Stored records
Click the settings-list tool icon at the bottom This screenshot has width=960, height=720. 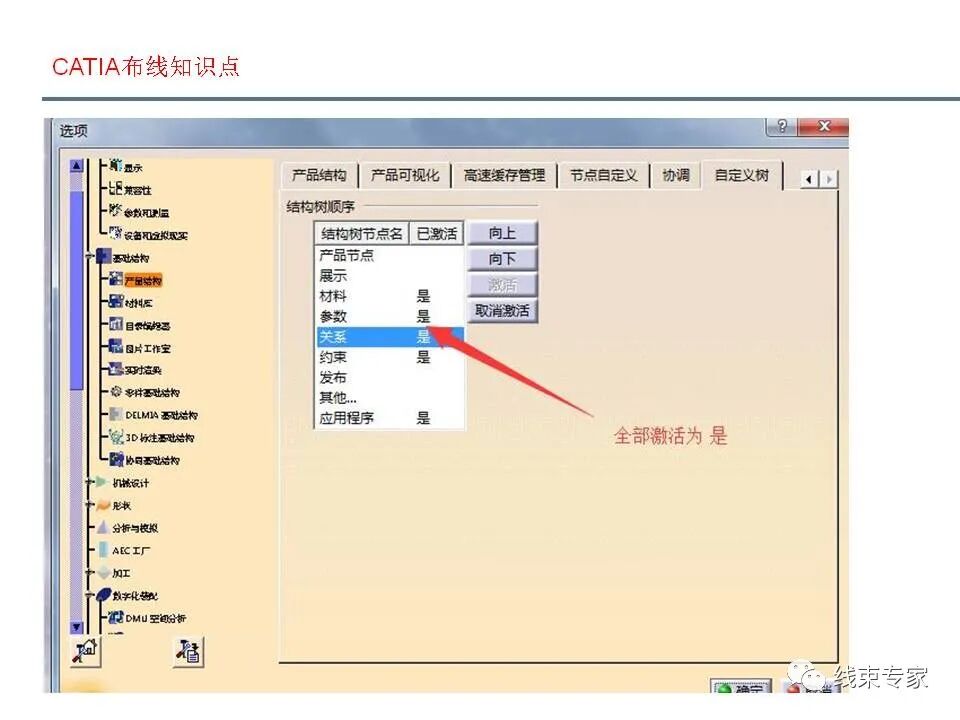point(188,651)
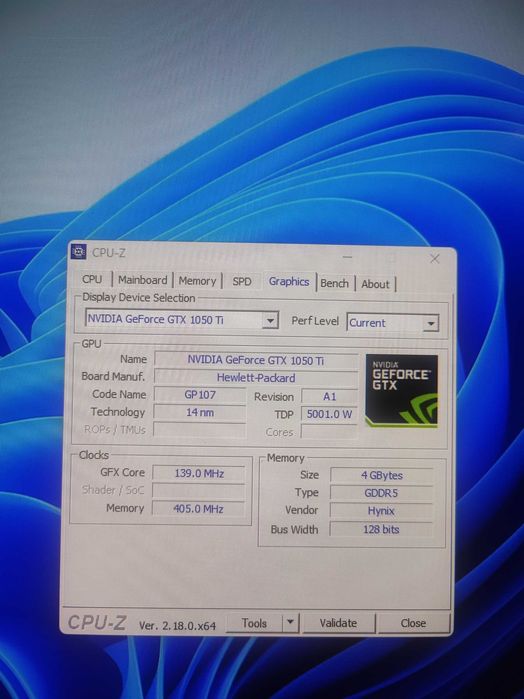This screenshot has height=699, width=524.
Task: Click the GPU Name field
Action: coord(256,360)
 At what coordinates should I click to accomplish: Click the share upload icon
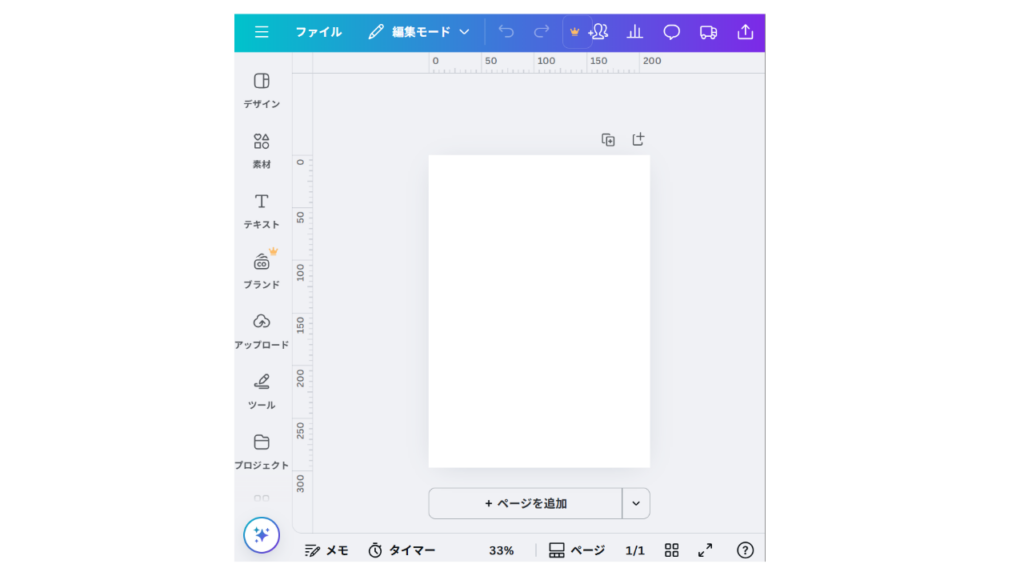pyautogui.click(x=745, y=32)
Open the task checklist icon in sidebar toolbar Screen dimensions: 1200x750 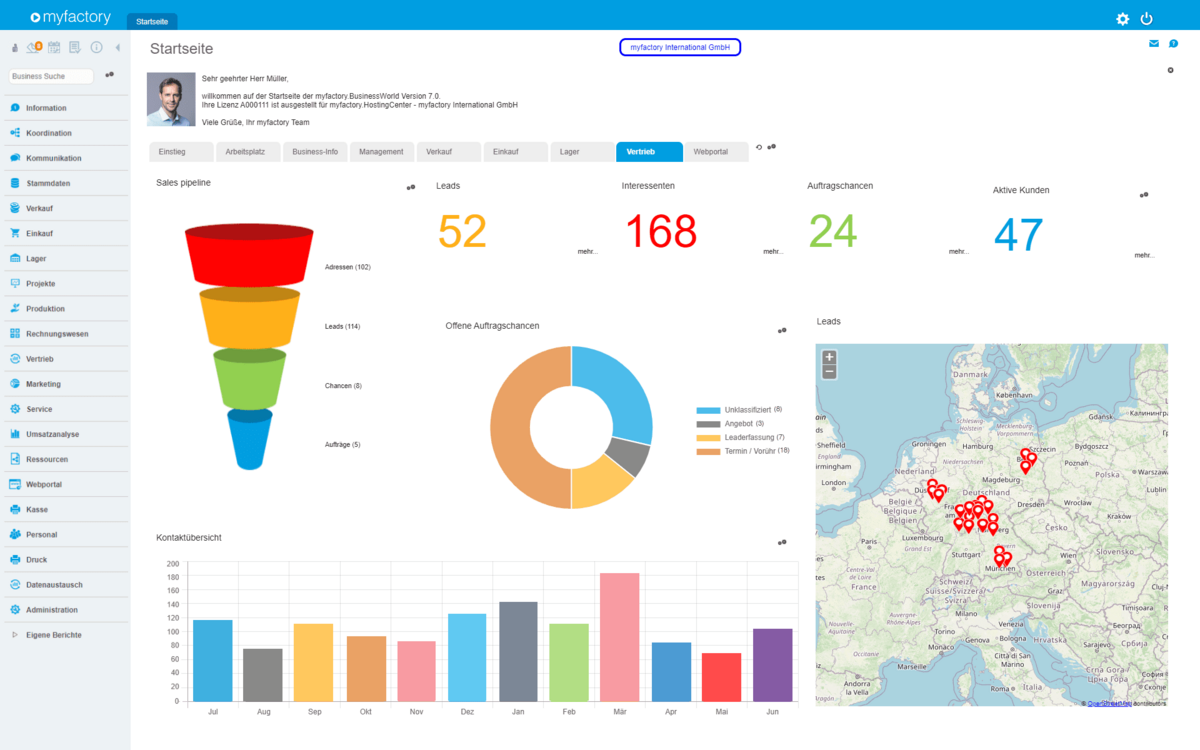75,47
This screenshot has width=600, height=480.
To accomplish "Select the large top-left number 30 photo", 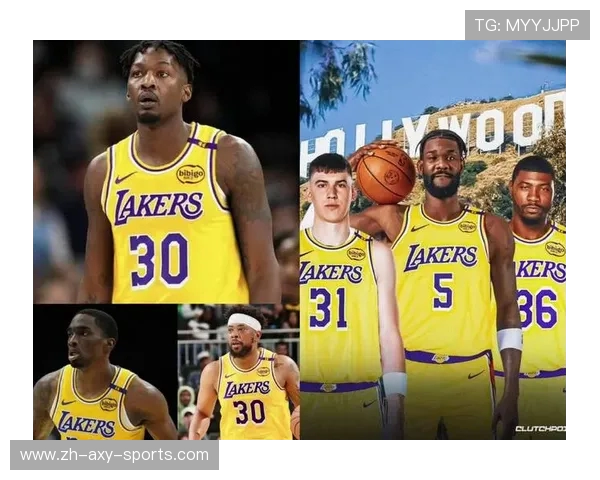I will click(165, 170).
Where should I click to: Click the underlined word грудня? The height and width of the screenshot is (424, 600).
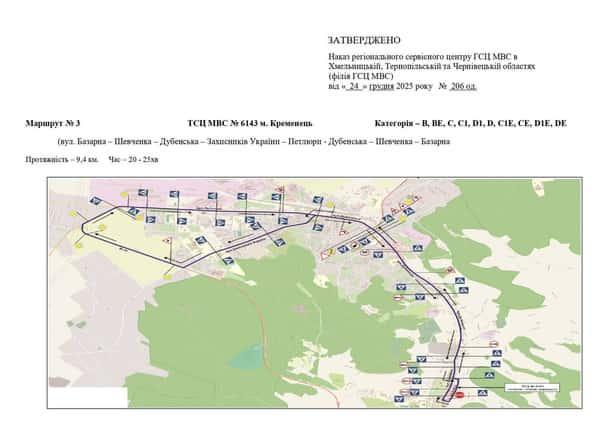tap(380, 87)
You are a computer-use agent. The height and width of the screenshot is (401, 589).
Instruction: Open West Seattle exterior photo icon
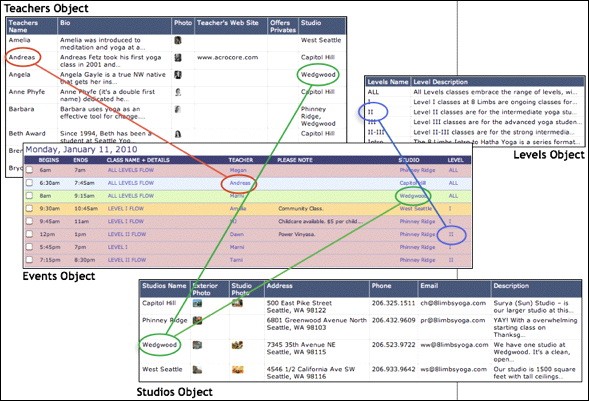(x=197, y=369)
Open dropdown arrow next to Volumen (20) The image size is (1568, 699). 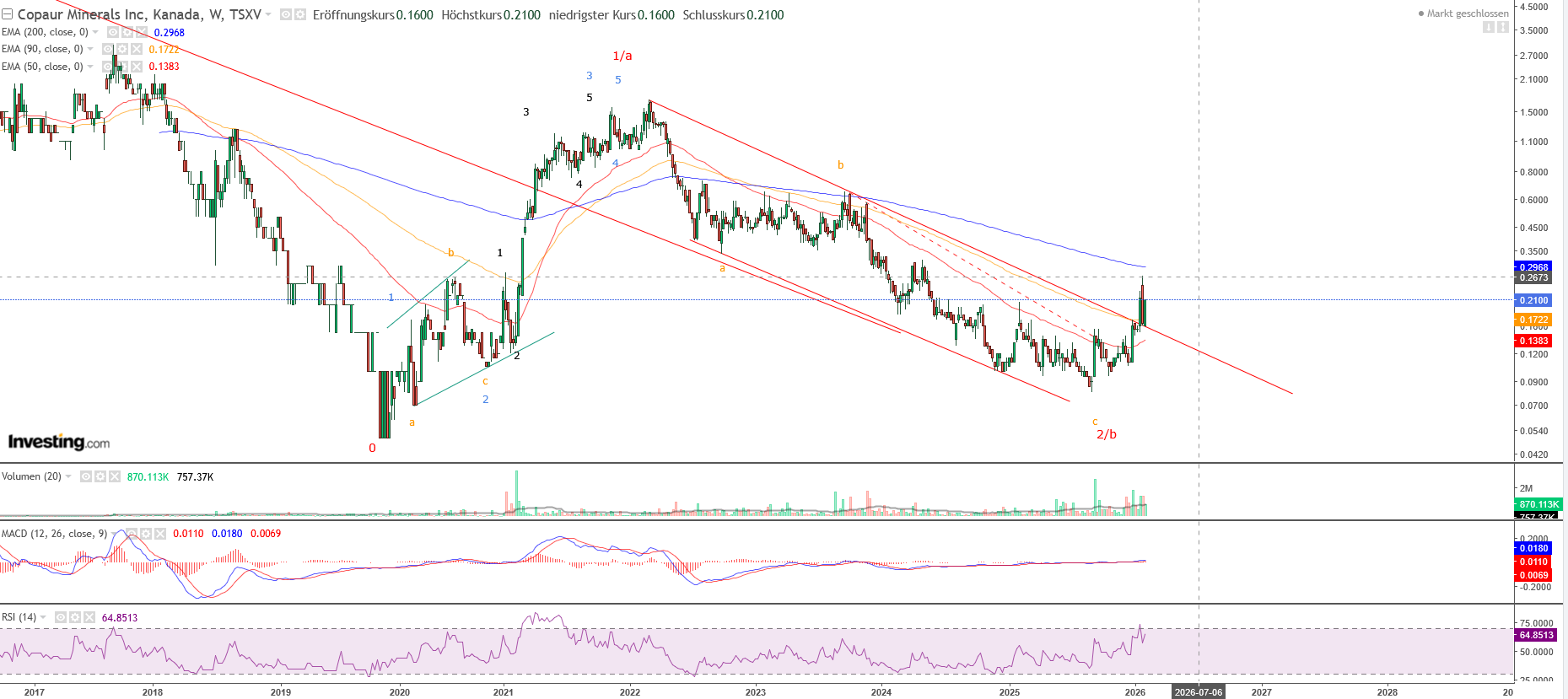[69, 476]
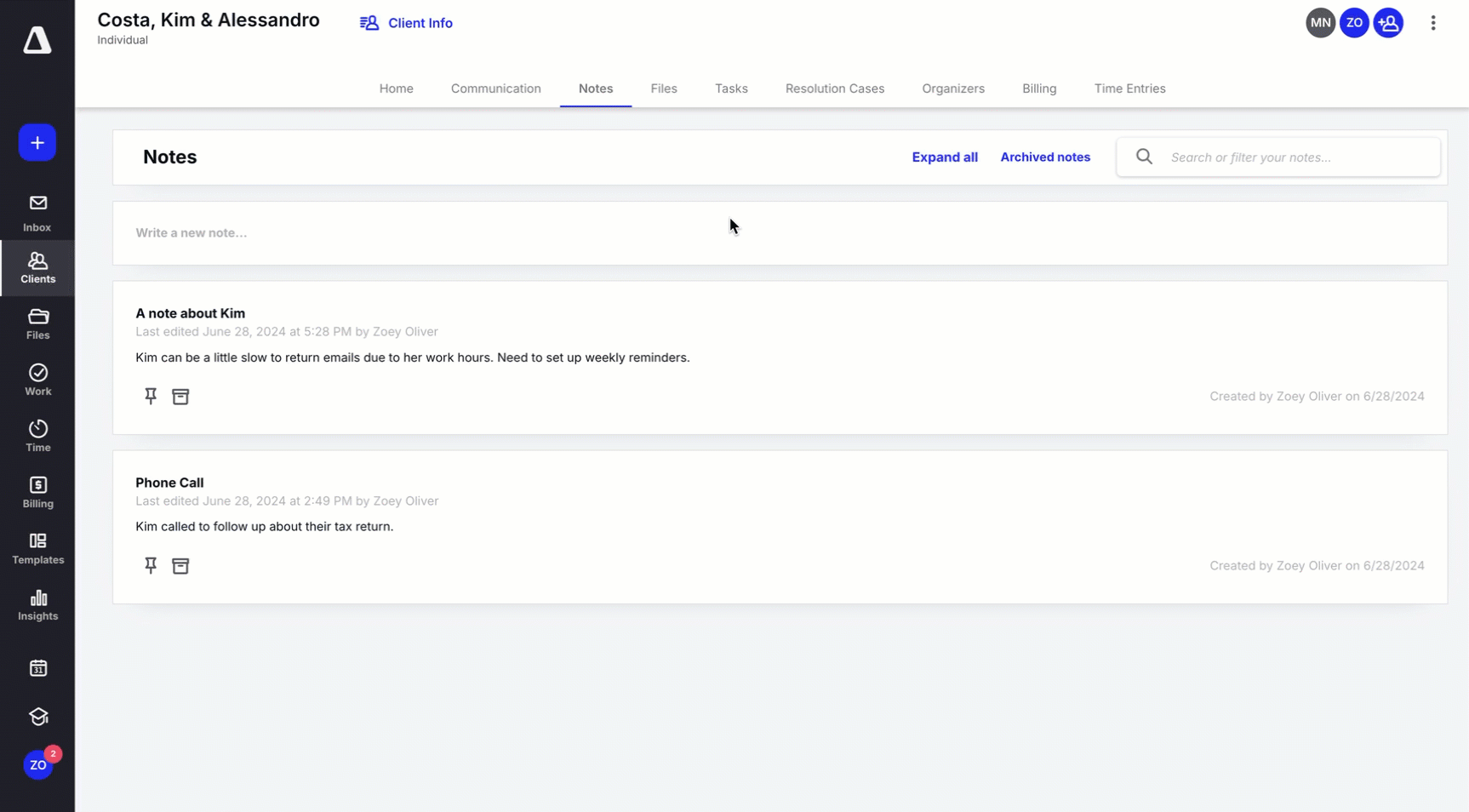Click the blue plus create button
This screenshot has width=1469, height=812.
[x=37, y=143]
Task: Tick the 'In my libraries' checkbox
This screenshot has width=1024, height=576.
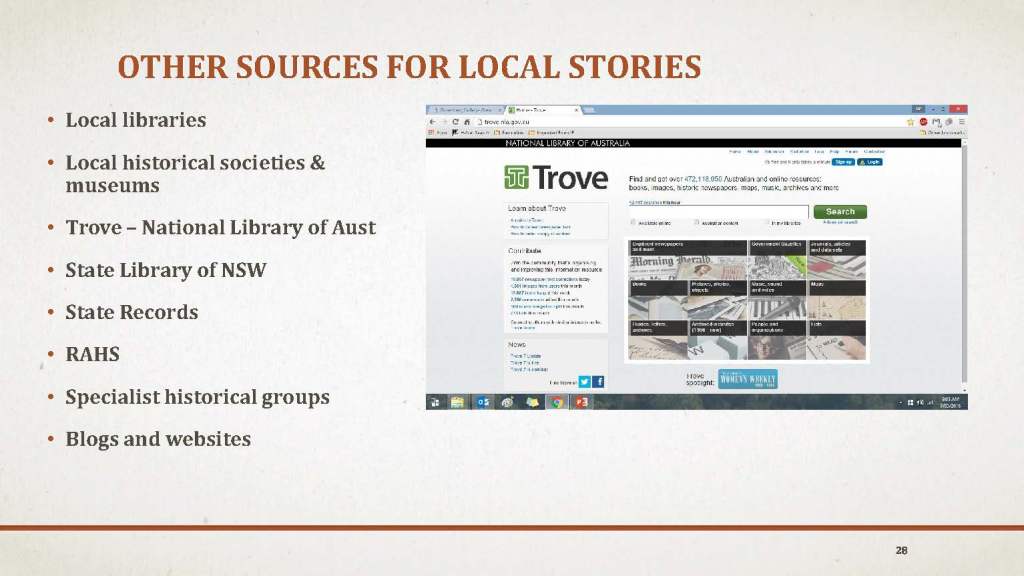Action: click(x=766, y=223)
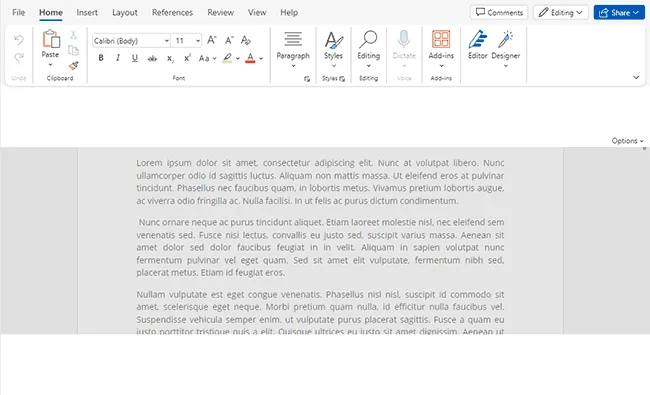
Task: Collapse the ribbon with the chevron
Action: 636,77
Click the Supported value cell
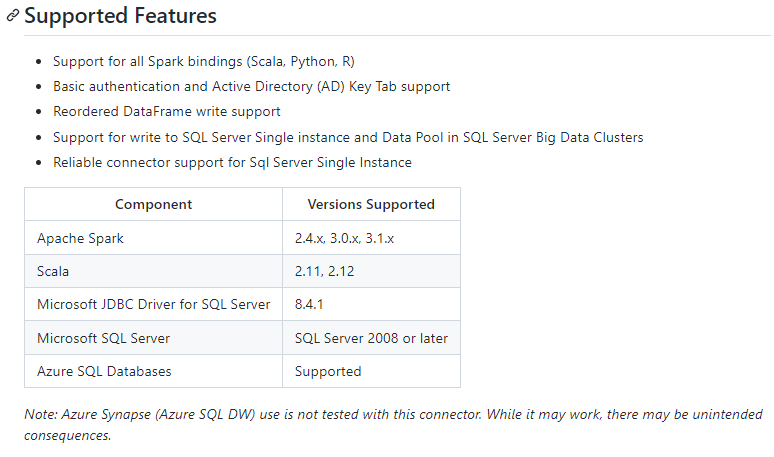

ASSIGNED TASK
Leaving all pictures aside, print exactly the lines from the one that contains "Task: Tick the 'In my libraries' checkbox" through the last line of the data above, inclusive.

TASK RESULT
Task: Tick the 'In my libraries' checkbox
This screenshot has width=1024, height=576.
Action: click(x=766, y=223)
Task: Collapse the ribbon with the chevron
Action: 636,77
Click the Supported value cell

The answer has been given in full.